[Data section — start]
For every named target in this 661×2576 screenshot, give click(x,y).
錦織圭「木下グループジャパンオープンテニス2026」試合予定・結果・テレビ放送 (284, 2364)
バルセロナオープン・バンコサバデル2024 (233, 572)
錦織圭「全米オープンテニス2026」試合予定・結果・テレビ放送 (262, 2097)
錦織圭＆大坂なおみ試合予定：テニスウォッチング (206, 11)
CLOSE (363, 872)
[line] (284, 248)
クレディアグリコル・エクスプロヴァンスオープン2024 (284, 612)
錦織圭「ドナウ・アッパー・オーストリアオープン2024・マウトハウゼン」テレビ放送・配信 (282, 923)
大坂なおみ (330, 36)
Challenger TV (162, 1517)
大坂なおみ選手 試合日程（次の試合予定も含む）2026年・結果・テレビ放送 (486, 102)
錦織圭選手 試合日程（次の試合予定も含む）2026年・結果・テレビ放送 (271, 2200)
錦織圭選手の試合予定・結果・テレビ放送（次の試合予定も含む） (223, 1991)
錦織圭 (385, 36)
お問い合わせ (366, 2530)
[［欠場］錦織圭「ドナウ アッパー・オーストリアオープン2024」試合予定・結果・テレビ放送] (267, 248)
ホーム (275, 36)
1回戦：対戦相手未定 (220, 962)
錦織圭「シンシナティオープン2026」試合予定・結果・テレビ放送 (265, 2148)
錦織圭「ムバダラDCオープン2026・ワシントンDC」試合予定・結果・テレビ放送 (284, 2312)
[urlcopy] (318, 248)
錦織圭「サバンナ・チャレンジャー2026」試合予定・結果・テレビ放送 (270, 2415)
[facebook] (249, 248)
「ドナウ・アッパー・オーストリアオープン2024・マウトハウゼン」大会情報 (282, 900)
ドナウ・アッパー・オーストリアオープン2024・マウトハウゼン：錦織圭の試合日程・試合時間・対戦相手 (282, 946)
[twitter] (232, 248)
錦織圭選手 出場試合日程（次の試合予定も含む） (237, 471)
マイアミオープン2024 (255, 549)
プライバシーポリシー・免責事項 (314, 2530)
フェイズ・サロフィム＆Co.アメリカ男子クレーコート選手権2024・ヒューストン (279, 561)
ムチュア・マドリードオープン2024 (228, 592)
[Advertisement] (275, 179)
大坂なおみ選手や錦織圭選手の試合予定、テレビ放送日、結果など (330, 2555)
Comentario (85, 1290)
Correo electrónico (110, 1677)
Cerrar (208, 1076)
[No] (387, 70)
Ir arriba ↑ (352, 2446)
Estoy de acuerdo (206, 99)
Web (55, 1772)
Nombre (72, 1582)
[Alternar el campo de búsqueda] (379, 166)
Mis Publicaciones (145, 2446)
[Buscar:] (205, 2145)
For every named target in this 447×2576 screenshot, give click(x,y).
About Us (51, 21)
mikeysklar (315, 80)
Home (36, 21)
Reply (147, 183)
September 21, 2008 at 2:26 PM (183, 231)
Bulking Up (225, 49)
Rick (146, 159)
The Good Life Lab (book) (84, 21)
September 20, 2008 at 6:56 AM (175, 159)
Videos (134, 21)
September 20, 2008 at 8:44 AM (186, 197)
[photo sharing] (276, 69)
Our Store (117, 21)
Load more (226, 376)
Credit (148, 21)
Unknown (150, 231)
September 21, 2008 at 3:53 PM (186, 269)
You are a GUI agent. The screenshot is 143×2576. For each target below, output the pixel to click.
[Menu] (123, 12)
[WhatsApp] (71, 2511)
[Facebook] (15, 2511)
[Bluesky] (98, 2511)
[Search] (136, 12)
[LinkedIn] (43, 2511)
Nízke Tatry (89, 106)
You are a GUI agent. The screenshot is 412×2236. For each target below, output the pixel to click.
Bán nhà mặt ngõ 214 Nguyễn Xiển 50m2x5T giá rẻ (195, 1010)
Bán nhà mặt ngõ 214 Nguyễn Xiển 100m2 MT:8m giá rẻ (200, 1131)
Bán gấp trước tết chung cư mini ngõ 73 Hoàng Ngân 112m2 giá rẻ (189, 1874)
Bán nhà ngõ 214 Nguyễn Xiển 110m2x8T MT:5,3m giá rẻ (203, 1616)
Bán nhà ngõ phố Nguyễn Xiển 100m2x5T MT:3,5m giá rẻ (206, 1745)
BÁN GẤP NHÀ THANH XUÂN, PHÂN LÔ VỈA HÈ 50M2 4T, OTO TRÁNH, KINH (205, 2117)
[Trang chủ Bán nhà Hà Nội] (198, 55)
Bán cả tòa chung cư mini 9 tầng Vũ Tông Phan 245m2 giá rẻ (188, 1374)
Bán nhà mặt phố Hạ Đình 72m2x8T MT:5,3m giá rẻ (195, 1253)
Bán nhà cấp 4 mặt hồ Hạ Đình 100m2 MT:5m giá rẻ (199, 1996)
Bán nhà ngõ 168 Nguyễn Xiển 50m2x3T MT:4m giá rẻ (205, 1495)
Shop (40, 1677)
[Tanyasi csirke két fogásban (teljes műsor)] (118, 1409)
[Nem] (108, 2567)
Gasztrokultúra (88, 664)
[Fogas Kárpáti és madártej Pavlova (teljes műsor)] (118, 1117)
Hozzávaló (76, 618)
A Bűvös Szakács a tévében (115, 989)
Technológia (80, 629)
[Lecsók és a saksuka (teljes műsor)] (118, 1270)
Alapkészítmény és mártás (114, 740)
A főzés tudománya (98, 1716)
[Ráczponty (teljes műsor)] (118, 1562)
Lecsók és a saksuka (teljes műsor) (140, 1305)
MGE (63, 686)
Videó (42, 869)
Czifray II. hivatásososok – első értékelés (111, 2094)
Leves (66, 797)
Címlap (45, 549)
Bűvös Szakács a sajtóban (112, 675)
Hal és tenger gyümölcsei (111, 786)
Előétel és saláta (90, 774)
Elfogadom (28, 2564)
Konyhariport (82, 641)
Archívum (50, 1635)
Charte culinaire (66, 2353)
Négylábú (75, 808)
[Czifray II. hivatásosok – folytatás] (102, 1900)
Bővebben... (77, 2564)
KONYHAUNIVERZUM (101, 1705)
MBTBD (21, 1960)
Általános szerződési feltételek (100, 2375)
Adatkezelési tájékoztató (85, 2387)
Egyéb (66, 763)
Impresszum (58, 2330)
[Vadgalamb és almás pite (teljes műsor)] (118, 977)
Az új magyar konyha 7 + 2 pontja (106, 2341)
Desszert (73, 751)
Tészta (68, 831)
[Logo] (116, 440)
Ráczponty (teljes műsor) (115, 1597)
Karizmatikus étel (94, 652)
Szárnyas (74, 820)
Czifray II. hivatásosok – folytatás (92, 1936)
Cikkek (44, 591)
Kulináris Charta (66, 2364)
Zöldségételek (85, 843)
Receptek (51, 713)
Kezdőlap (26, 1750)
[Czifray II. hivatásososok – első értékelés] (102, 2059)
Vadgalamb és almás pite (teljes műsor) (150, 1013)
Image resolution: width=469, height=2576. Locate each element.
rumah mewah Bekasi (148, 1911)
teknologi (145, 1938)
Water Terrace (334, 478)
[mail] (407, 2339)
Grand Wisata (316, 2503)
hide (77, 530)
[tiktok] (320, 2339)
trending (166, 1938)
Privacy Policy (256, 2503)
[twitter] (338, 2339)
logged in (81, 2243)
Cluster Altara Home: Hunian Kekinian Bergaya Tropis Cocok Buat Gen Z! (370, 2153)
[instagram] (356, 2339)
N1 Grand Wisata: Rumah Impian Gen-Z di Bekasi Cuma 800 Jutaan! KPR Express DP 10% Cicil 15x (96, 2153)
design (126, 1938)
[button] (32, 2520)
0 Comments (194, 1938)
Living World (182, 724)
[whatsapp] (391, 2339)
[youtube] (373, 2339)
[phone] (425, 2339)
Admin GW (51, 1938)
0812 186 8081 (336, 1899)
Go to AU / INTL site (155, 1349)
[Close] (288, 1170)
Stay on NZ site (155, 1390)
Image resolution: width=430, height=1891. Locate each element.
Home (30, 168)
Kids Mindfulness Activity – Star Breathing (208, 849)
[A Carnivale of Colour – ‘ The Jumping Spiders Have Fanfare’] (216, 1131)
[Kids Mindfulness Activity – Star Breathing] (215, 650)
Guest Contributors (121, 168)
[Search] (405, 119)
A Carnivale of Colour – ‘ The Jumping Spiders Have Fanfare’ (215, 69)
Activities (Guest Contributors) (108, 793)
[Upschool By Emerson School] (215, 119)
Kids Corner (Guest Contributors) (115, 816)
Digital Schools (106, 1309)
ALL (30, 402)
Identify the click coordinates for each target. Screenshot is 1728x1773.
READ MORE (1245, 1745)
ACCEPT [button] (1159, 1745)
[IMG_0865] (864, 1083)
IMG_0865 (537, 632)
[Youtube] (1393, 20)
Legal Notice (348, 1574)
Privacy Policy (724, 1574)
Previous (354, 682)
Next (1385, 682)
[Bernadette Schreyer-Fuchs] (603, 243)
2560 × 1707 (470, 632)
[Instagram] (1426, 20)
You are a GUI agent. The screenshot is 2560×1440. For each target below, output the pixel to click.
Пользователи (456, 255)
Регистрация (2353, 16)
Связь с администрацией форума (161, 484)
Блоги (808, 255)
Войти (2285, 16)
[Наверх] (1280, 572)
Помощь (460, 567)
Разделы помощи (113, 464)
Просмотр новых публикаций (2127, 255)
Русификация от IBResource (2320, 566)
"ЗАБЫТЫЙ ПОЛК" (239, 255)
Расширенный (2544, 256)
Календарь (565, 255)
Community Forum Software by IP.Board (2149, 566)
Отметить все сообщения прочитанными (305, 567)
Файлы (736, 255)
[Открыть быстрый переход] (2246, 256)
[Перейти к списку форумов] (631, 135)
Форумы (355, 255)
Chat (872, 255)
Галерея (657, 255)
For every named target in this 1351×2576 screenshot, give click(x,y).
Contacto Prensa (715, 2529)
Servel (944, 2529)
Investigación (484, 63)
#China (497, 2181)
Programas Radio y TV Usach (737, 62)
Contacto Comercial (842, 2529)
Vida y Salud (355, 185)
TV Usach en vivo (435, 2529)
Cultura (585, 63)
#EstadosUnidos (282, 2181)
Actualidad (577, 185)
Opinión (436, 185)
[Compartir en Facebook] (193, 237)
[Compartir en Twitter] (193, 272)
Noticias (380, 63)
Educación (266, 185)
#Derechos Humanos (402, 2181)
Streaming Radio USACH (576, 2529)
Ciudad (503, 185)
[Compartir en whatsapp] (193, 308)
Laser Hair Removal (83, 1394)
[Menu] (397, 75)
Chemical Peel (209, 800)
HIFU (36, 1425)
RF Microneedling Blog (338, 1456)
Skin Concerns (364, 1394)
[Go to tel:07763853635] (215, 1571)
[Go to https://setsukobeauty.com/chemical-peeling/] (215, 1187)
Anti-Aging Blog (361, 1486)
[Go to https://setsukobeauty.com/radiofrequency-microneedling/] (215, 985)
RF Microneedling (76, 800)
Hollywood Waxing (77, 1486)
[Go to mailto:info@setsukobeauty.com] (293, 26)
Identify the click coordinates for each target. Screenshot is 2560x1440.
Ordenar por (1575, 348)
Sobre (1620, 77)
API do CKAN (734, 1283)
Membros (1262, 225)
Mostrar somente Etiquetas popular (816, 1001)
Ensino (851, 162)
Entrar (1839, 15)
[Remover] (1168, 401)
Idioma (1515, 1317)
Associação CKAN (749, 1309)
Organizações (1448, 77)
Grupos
[Data section — finish]
▶ [What to produce] Only one part of the material above is to be transcribed, namely the lines starting with the line that has "September 21, 2008 at 3:53 PM (186, 269)" and going on through the line that has "Bán gấp trước", exactly as they stand.

▶ [Answer to the problem]
September 21, 2008 at 3:53 PM (186, 269)
You are a GUI agent. The screenshot is 143×2576. For each target below, output the pixel to click.
[Menu] (123, 12)
[WhatsApp] (71, 2511)
[Facebook] (15, 2511)
[Bluesky] (98, 2511)
[Search] (136, 12)
[LinkedIn] (43, 2511)
Nízke Tatry (89, 106)
You are a GUI agent. The screenshot is 412×2236. For each target below, output the pixel to click.
Bán nhà mặt ngõ 214 Nguyễn Xiển 50m2x5T giá rẻ (195, 1010)
Bán nhà mặt ngõ 214 Nguyễn Xiển 100m2 MT:8m giá rẻ (200, 1131)
Bán gấp trước tết chung cư mini ngõ 73 Hoàng Ngân 112m2 giá rẻ (189, 1874)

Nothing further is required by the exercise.